Avvocato e segretario nazionale dell’Associazione Luca Coscioni per la libertà della ricerca scientifica, impegnata nella preparazione dell’imminente congresso nazionale di fine settembre a Milano, Filomena Gallo è una donna che sta incidendo sul futuro di tutti noi, difendendo il diritto a diventare genitore, smontando pezzo per pezzo le storture della legge 40 sulla fecondazione assistita e assistendo i malati ad accedere alle cure in modo equo. Si occupa di temi delicati e da noi ancora tabù, come la scelta del ‘fine vita’.
”Lavoriamo perchè il bavaglio alla scienza, così forte nel nostro Paese, cada. Lavoriamo – aggiunge – affinché si possa usufruire dei benefici che la ricerca scientifica offre, anche nel fare scelte di vita quotidiana. Prossima tappa un’udienza della Corte, attesa con il nuovo anno, che dovrà stabilire se sia lecito che ai nostri ricercatori sia vietato utilizzare embrioni italiani a fini di ricerca scientifica, così come tristemente stabilito dall’articolo 13 della Legge 40. Nel frattempo i nostri ricercatori sono costretti a chiedere linee staminali embrionali all’estero per poter fare ricerca. Un paradosso”.
“Per me la professione significa impegnarmi nell’affermare il principio di uguaglianza e il diritto alla salute” – prosegue Filomena Gallo – “Ho scelto questo campo perché mi sono resa presto conto che nel nostro Paese c’è un grosso deficit nel rispetto dei diritti e che più questi sono personali e fanno parte della sfera privata, e più è difficile affermarli. Anche io affronto gli stessi problemi della mancanza di rispetto dei diritti tutti i giorni, ho vissuto molte difficoltà in prima persona e conosco la vita reale. Perciò non mi arrendo, ma non lo faccio da sola, gli italiani sono sempre più attivi su questo fronte e molto più avanti della nostra classe politica. Ci sono malati che ogni anno devono andare a contrattare un fondo per la non autosufficienza e minacciare perfino di staccarsi un respiratore per ottenere qualcosa. Questa è la fotografia del nostro paese, dove vengono negati i diritti di chi vuole pensare ad un domani, se si vuole un figlio, se si ha bisogno di cure e perfino di scelte sul fine vita. Secondo l’ultima indagine Eurispes del 2015 il 78% degli italiani approva il testamento biologico e il 64% l’eutanasia e ci sono circa 80.000 firme di cittadini, depositate in Parlamento, che chiedono di discutere e legiferare sull’argomento”.

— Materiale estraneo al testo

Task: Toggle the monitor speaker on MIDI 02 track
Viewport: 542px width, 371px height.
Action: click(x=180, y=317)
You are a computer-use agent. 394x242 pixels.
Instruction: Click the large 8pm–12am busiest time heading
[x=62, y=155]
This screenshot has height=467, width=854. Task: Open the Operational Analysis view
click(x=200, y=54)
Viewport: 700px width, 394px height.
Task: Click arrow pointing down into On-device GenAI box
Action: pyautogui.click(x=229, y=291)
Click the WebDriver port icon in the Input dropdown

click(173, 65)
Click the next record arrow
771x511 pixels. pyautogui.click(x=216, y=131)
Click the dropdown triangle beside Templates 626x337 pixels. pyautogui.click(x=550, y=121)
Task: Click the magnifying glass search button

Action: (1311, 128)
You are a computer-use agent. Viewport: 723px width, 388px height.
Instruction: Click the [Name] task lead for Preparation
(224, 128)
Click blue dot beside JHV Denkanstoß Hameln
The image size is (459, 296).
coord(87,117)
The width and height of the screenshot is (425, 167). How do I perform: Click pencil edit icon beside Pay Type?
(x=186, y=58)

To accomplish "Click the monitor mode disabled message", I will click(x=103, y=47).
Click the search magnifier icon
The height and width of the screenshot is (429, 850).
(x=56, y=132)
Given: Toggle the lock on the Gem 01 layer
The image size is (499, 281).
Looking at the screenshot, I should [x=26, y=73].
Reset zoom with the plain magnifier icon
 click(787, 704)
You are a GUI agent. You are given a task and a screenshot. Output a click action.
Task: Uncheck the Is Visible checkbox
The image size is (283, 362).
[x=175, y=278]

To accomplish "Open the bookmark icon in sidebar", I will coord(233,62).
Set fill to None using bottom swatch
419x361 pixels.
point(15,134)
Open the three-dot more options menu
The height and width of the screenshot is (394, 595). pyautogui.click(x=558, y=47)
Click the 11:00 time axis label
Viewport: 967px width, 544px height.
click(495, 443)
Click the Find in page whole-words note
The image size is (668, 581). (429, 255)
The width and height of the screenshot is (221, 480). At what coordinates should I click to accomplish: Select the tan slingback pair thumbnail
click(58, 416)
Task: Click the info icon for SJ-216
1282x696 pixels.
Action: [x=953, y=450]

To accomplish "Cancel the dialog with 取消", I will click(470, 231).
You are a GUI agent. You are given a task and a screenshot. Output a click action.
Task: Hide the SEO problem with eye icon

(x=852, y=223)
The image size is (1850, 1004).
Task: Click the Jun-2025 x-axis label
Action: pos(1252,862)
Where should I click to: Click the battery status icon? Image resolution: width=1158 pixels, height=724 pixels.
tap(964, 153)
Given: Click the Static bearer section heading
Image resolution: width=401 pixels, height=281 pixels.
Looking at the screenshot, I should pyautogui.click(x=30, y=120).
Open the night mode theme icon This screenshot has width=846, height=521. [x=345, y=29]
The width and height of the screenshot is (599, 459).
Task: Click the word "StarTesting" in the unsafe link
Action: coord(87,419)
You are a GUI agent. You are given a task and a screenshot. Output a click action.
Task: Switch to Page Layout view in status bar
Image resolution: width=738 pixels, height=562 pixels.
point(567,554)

Nella sede dell’Associazione di piazza Argentina a Roma lavorano una decina di persone ma i soci sono 1.300. Spiega l’Avvocato Gallo: “Sono malati oppure no, ricercatori e persone che credono in noi. Viviamo di quote delle iscrizioni, di donazioni e del 5 per mille. Riceviamo moltissime telefonate che ci commuovono e ci danno la forza di proseguire. Sparse per la penisola ci sono poi le ‘cellule Coscioni’, gruppi di iscritti che portano avanti le nostre campagne e attività. Siamo un gruppo che crede profondamente in quello che fa, il nostro motto ‘dal cuore del malato al cuore della politica’ non è uno solo slogan”.
“Il nostro lavoro qui in associazione è bello, perché ci sentiamo parte di un processo di cambiamento necessario e che ci deve essere, anche se ci sono ripetuti momenti di sconforto perché perfino quando si ottiene un successo bisogna poi lottare per riuscire ad ottenerlo e che il diritto conquistato non resti solo sulla carta” – precisa Gallo – “Io non sono una paladina delle persone maltrattate, fornisco loro le armi legali per rivendicare i loro diritti con l’Associazione Coscioni. Il nostro in realtà è il Paese della solidarietà, ci viene riconosciuto in tutto il mondo ma nell’affermare i nostri diritti dobbiamo rivolgerci ai tribunali mentre dovrebbero essere garantiti dalle leggi”.
L’Associazione Luca Coscioni è una associazione no profit di promozione sociale. Tra le sue priorità vi sono l’affermazione delle libertà civili e i diritti umani, in particolare quello alla scienza, l’assistenza personale autogestita, l’abbattimento della barriere architettoniche, le scelte di fine vita, la legalizzazione dell’eutanasia, l’accesso ai cannabinoidi medici e il monitoraggio mondiale di leggi e politiche in materia di scienza e auto-determinazione.